- [PROBLEM TO SOLVE] All lines from the opening of the entries below through the line containing "Expansión (101, 2462)" must be output exactly as they appear, with no other lines.

(TASK DATA begins)

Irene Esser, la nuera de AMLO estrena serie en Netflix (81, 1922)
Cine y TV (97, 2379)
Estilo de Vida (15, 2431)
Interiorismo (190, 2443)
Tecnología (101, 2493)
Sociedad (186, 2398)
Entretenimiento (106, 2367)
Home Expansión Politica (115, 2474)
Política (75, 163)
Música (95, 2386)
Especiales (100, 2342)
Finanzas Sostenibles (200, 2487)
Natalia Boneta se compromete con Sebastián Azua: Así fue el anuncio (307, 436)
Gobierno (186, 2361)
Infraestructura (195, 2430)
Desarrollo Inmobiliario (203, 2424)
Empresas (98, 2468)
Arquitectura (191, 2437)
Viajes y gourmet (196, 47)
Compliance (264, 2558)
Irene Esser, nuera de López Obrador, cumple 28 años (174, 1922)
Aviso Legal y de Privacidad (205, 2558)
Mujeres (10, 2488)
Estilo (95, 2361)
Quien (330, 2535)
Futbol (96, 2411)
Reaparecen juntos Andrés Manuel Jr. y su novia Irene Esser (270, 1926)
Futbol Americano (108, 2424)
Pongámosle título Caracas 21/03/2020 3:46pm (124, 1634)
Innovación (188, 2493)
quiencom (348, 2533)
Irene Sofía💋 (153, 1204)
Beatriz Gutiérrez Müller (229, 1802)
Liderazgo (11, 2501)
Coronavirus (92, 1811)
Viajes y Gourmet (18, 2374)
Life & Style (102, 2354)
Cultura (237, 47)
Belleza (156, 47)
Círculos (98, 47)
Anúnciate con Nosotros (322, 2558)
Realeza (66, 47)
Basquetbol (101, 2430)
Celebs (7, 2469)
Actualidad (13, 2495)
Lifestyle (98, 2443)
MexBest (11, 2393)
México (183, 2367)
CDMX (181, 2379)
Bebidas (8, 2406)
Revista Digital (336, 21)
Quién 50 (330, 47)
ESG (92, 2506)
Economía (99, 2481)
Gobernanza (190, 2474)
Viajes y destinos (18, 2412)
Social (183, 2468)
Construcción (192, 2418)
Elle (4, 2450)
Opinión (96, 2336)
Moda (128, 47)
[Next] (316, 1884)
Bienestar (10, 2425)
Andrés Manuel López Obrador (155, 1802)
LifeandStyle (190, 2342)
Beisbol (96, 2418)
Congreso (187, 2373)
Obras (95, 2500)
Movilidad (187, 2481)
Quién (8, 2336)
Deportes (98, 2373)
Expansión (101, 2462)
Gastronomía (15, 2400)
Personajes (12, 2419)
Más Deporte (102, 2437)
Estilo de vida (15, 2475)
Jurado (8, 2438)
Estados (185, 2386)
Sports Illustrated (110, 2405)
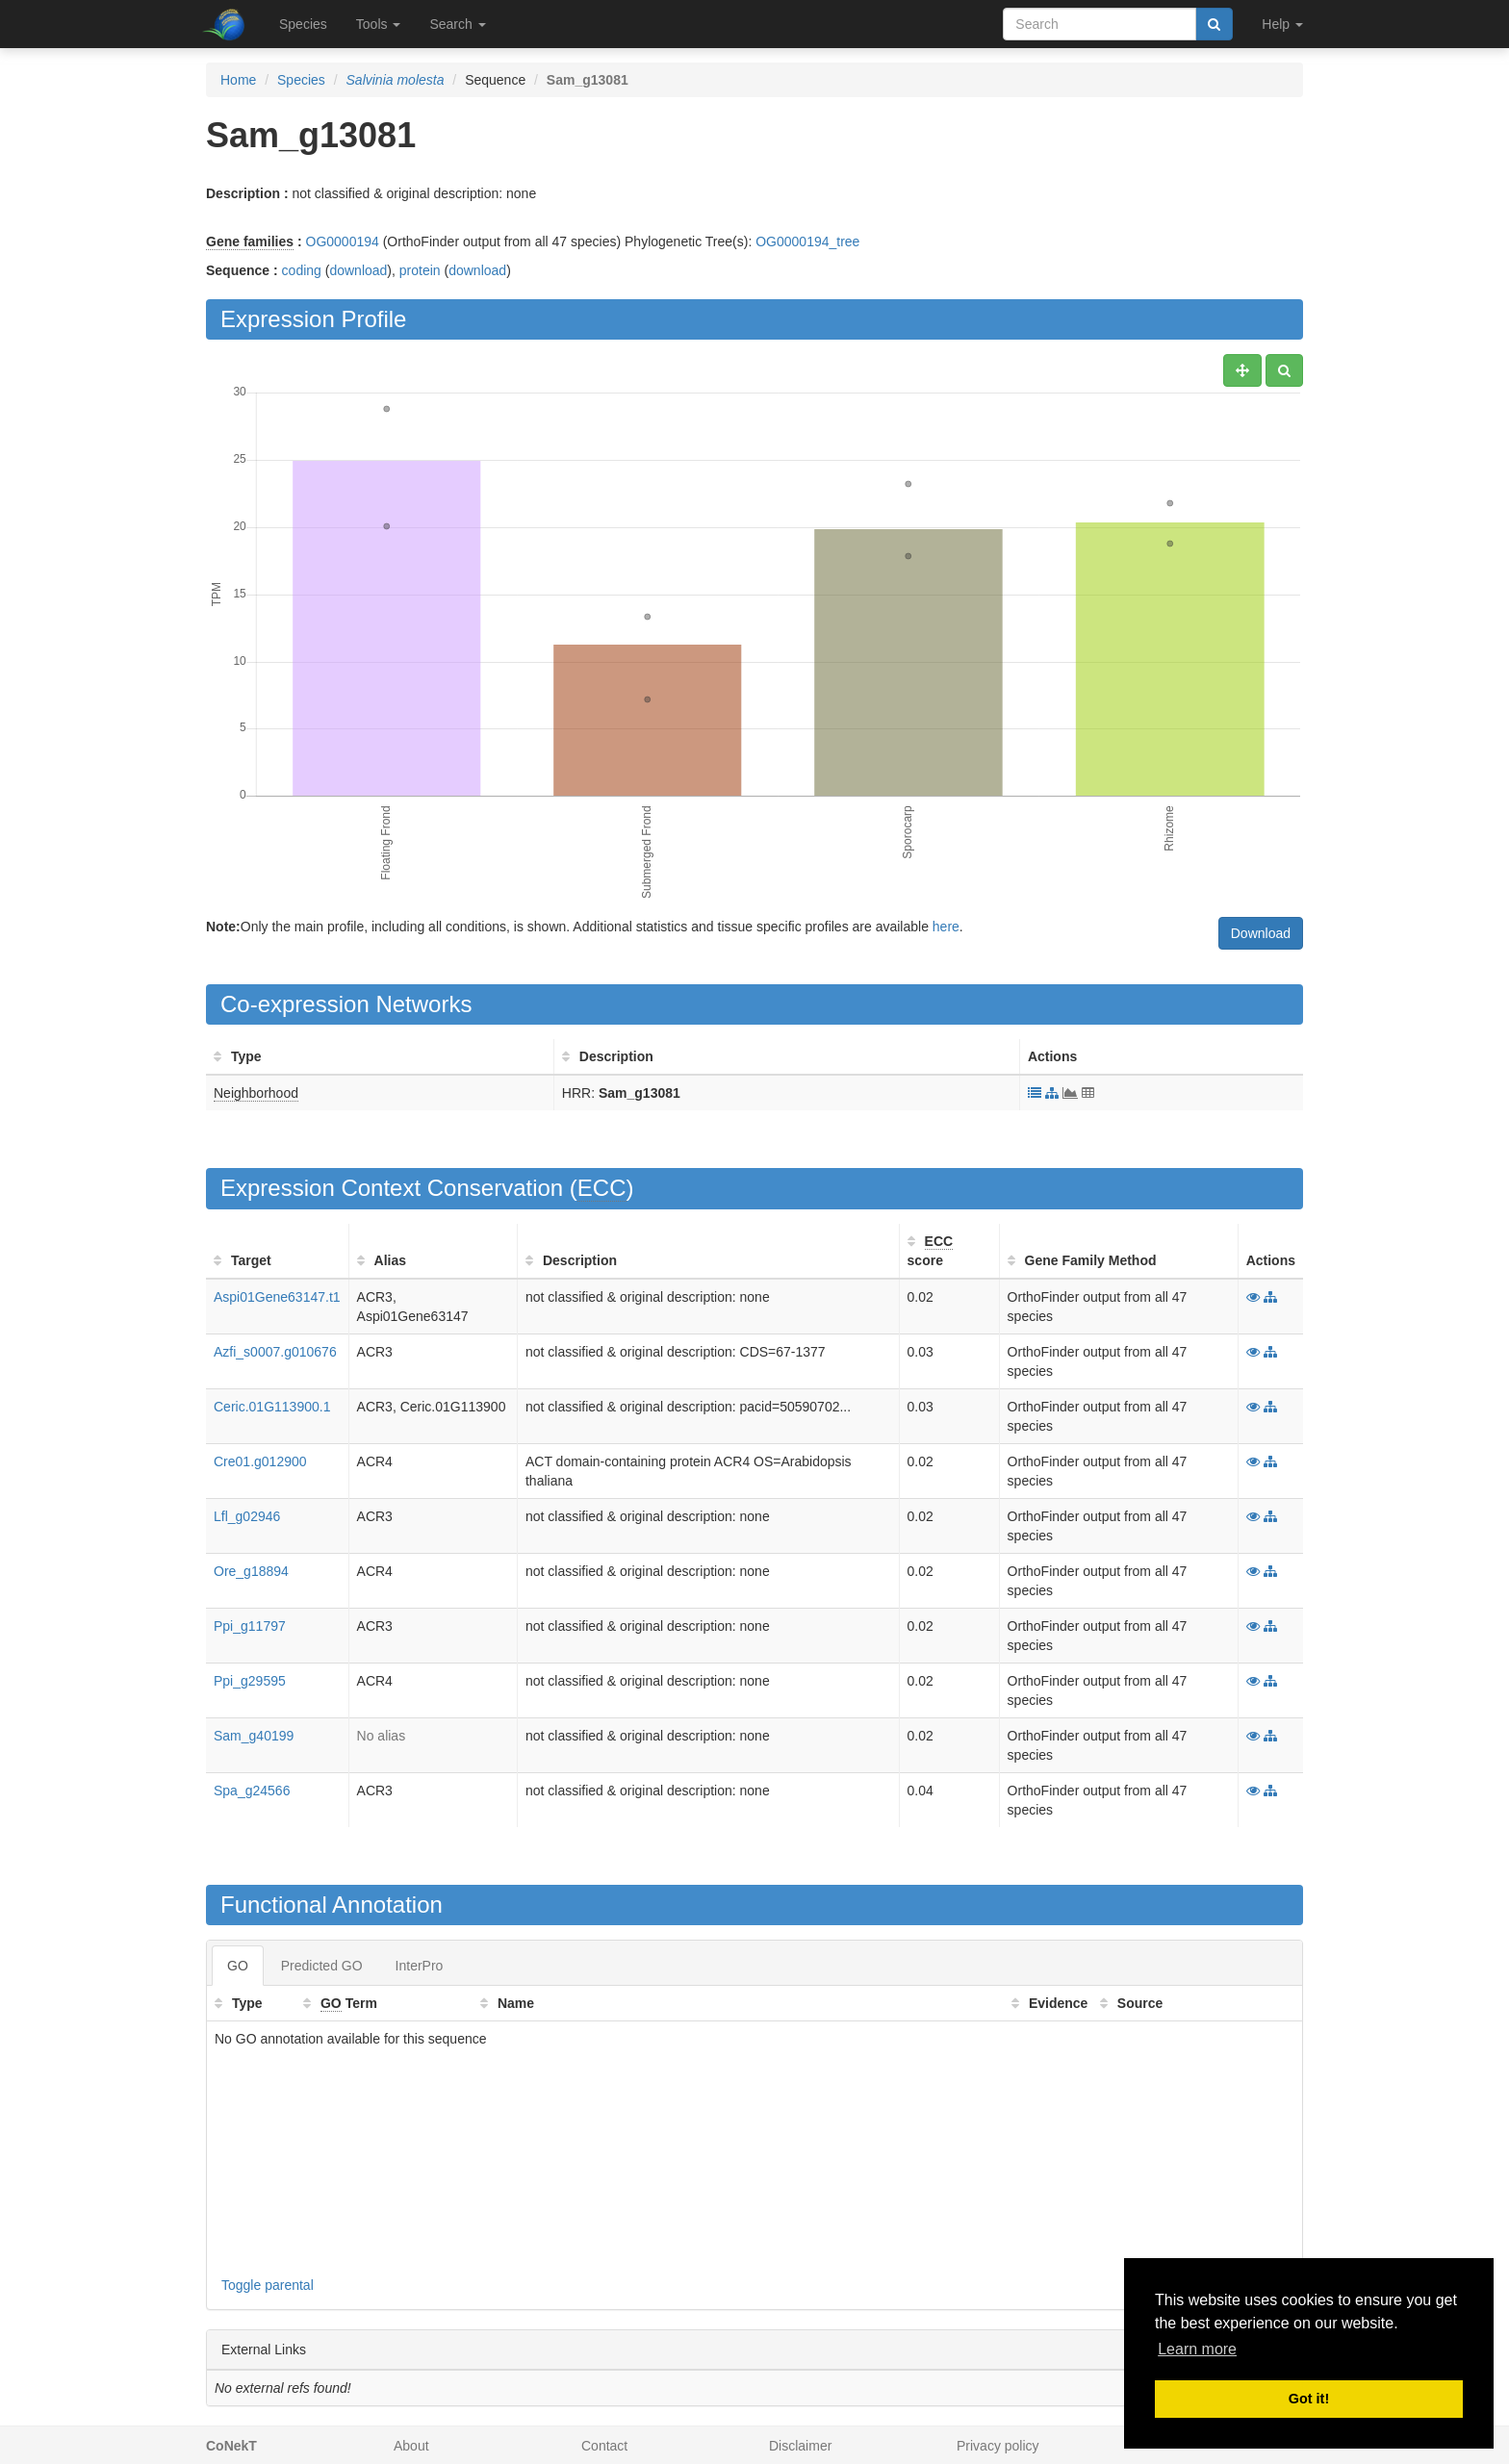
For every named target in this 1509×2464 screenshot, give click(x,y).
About (411, 2445)
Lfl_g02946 (247, 1516)
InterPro (420, 1965)
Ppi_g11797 (250, 1626)
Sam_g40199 (254, 1735)
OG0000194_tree (807, 241)
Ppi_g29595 (250, 1681)
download (358, 270)
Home (238, 80)
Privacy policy (998, 2445)
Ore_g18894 (251, 1571)
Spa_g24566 (252, 1790)
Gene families (250, 241)
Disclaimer (800, 2445)
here (946, 926)
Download (1261, 933)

(TASK DATA ends)

- [RESULT FOR THIS TASK]
Irene Esser, la nuera de AMLO estrena serie en Netflix (81, 1922)
Cine y TV (97, 2379)
Estilo de Vida (15, 2431)
Interiorismo (190, 2443)
Tecnología (101, 2493)
Sociedad (186, 2398)
Entretenimiento (106, 2367)
Home Expansión Politica (115, 2474)
Política (75, 163)
Música (95, 2386)
Especiales (100, 2342)
Finanzas Sostenibles (200, 2487)
Natalia Boneta se compromete con Sebastián Azua: Así fue el anuncio (307, 436)
Gobierno (186, 2361)
Infraestructura (195, 2430)
Desarrollo Inmobiliario (203, 2424)
Empresas (98, 2468)
Arquitectura (191, 2437)
Viajes y gourmet (196, 47)
Compliance (264, 2558)
Irene Esser, nuera de López Obrador, cumple 28 años (174, 1922)
Aviso Legal y de Privacidad (205, 2558)
Mujeres (10, 2488)
Estilo (95, 2361)
Quien (330, 2535)
Futbol (96, 2411)
Reaparecen juntos Andrés Manuel Jr. y su novia Irene Esser (270, 1926)
Futbol Americano (108, 2424)
Pongámosle título Caracas 21/03/2020 3:46pm (124, 1634)
Innovación (188, 2493)
quiencom (348, 2533)
Irene Sofía💋 (153, 1204)
Beatriz Gutiérrez Müller (229, 1802)
Liderazgo (11, 2501)
Coronavirus (92, 1811)
Viajes y Gourmet (18, 2374)
Life & Style (102, 2354)
Cultura (237, 47)
Belleza (156, 47)
Círculos (98, 47)
Anúnciate con Nosotros (322, 2558)
Realeza (66, 47)
Basquetbol (101, 2430)
Celebs (7, 2469)
Actualidad (13, 2495)
Lifestyle (98, 2443)
MexBest (11, 2393)
México (183, 2367)
CDMX (181, 2379)
Bebidas (8, 2406)
Revista Digital (336, 21)
Quién 50 (330, 47)
ESG (92, 2506)
Economía (99, 2481)
Gobernanza (190, 2474)
Viajes y destinos (18, 2412)
Social (183, 2468)
Construcción (192, 2418)
Elle (4, 2450)
Opinión (96, 2336)
Moda (128, 47)
[Next] (316, 1884)
Bienestar (10, 2425)
Andrés Manuel López Obrador (155, 1802)
LifeandStyle (190, 2342)
Beisbol (96, 2418)
Congreso (187, 2373)
Obras (95, 2500)
Movilidad (187, 2481)
Quién (8, 2336)
Deportes (98, 2373)
Expansión (101, 2462)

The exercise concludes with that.